Homology is a biological concept describing similarities between species resulting from shared ancestry. It is a central idea in the study of evolution because it reflects the branching of the phylogenetic tree. Generally speaking, if two species share many properties and genes, they are likely to have diverged from each other — i.e., speciated — relatively recently in evolutionary time.
All organisms are related to other organisms through evolution from a small number of common ancestors. Consequently, homologies abound in the biological world. Oxidative phosphorylation, the process of using oxidation to produce adenosine triphosphate, is a nearly universal biological homology. The process was used by the earliest organisms, and subsequent developments in evolution have modified but not replaced it.
Brains, by contrast, do not appear in every organism. They are a feature belonging only to animals. Not all animals have brains, but most do. Whether or not a species possesses a brain provides a clear indication of its position in the evolutionary tree. Some organisms, which have undergone less change since this point in time, have brains that are similar to the earliest ones. It is important to remember, however, that these organisms have survived and changed over the course of just as much evolutionary time as more complicated ones.

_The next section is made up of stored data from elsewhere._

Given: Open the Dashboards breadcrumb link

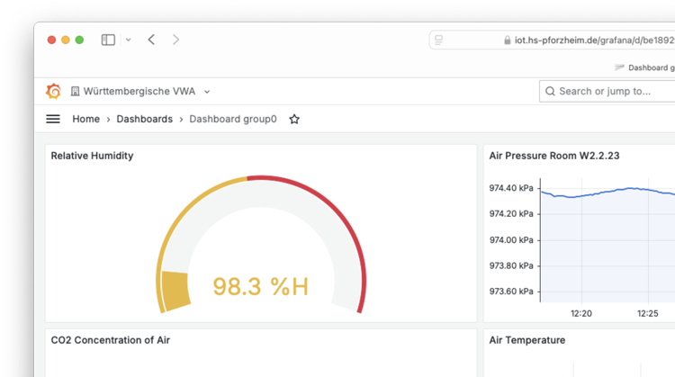Looking at the screenshot, I should [x=144, y=119].
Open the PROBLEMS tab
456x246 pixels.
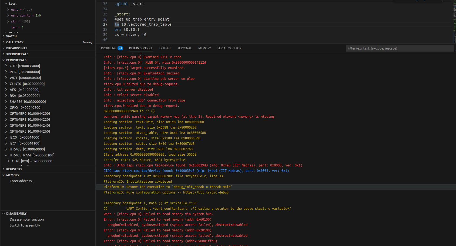point(109,48)
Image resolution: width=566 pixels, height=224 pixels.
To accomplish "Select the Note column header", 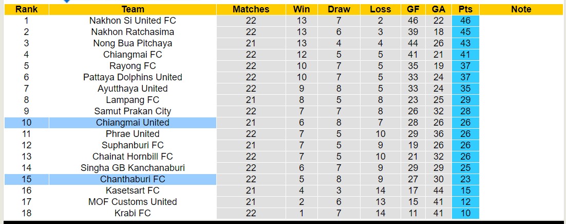I will click(x=521, y=9).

Homology is often discussed in contrast to analogy. Not every similarity between two organisms is the result of common evolutionary ancestry. If two species find themselves in an environment conducive to some particular adaptation, this adaptation may emerge independently in both species. For example, opossums evolved opposable thumbs independently from primates. This outcome isn't too surprising, since opposable thumbs are useful. Since evolution is unpredictable and chaotic, however, analogy is much less common than homology.
The study of genetics has refined the concept of homology with direct comparison between sequences of DNA. Before it was possible to read genetic information directly, scientists had to guess about homology — and taxonomy generally — on the basis of physiological observations. Now, the relative similarity of alleles found in different organisms can provide strong evidence concerning their evolutionary relatedness. Uncertainty about whether a shared property is homologous or analogous can be completely resolved upon examination of the DNA; statistically, a certain level of similarity between sequences could not have occurred on its own.
Genetics has also created the need for subclassifications within the concept of homology. Orthology refers to gene similarities that result from speciation. Paralogy describes homologies between genes that resulted from duplication within a single organism's genome. Xenolgy is the existence of homology resulting from lateral gene transfer: genetic material transmitted through a virus or by scientists, for example. The existence of xenologous homologies complicates the idea of a perfectly unidirectional branching of the evolutionary tree.